Focando-se os registros existenciais o autor nos coloca diante de escolhas éticas cruciais, onde ou se objetiva, se corrige, se cientificiza a subjetividade ou se busca aprendê-la numa dimensão de criatividade processual. Propõe ainda a construção de subjetividades que se dêem na abertura de novos campos de virtualidades que sejam orientadas e objetos de mutações qualitativas que se dêem em rupturas de sentido, fragmentações originarias de “focos mutantes de subjetivação”, de “existenciais inéditos e inusitados”.

Diante dessas condições propõe na função poética a via de se recompor tais universos de subjetivação que foram artificialmente rarefeitos e condensados catalisando os operadores existenciais a adquirir consistência e persistência.

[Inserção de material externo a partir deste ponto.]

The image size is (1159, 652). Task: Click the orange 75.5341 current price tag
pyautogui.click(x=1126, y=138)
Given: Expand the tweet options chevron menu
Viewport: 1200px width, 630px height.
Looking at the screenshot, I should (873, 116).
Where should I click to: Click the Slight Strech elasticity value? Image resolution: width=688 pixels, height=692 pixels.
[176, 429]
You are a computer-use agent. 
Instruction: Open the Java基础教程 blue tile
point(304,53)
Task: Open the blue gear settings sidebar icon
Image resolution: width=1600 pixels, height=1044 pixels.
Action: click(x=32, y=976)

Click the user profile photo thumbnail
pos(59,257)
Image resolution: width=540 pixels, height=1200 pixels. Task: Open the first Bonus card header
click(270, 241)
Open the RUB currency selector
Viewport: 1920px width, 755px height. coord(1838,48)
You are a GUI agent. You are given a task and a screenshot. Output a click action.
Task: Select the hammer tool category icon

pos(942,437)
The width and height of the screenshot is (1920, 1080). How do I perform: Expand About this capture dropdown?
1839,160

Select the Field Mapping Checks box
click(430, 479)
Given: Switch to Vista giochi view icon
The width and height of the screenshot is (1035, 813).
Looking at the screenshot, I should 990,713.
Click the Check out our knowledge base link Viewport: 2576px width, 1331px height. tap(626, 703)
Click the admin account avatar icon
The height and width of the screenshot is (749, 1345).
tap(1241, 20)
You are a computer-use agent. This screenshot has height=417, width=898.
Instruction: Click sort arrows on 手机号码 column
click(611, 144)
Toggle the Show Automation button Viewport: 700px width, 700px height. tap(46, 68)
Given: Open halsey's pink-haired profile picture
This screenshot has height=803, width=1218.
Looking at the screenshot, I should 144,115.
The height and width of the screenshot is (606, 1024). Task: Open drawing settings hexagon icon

Essa função analítico-poética se instauraria assim como “foco mutante de auto-referenciação e de autovalorização” fazendo rupturas moleculares com forças de desestabilizar as ordens dominantes de classificação e fragmentando o já estabelecido unindo o heterogêneo em novas formações.

Apreendendo essas rupturas de sentidos promotoras de existência, a poesia, teria assim a primazia frente os discursos já categorizados como a ciência ou a psicanálise diante as mutações de subjetividade produzindo em escalas moleculares, rupturas políticas, analíticas e principalmente produtoras de existenciais, que nas palavras de Luiz A. Fuganti se mostrem como, “uma realidade que é produção desejante, não acomodação resignante”.

A refundação da problemática da subjetividade pede de antemão o afastamento do pensamento reducionista do estruturalismo que anda em estreita relação com os modelismos universais de se psicologizar e que concebe o sujeito como a essência ultima da individuação fazendo-se de barreiras a mundos outros de possibilidades, o “universo de valor incorporal que assume o controle dos aspectos mais territorializados através de um movimento de desterritorialização, desenvolvendo campos de possível, tensões de valor, relações de heterogeneidade, de alteridade, de devir outro” (pág. 40).

No conjunto dos modos discursivos Guattari nos mostra o capital desarticulando os modos outros de valorização, o significante fazendo-se valer sobre as falas menores e o aprisionamento do Ser não nos deixando ver a multivalência, os modos que operam nas mais diversas intensidades, seja através da debilidade mental, nos discursos extremistas e enclausuradores, na delinqüência, na massificação capitalística e na cotidianidade que nos cegam frente a outras vias mais coletivas, sociais, políticas e plurais.

A busca de subjetividade, mesmo aquela articulada a universais e ao racionalismo reducionista científico, ou a idéia de um inconsciente reduzido a enunciados e desejos possíveis de interpretações e significações, idéia defendida também por Guattari juntamente com Deleuze em Mil Platôs, pode se dar em estados nascentes que se afloram em sonhos, delírios, arte, em inconscientes que tragam novas vias, enunciados e desejos, os quais se dêem na constituição de complexos de subjetivação levando a possibilidades do diverso de recompor a ordem existencial, criando-se linhas de fuga e dando forma a possibilidades de re-singularização e aberturas possíveis para a construção de processualidades que insejam de fato a inventividade nos modos de ser.


BIBLIOGRAFIA

GUATTARI, Félix (1992). Caosmose: um novo paradigma estético. Rio de Janeiro. Editora 34.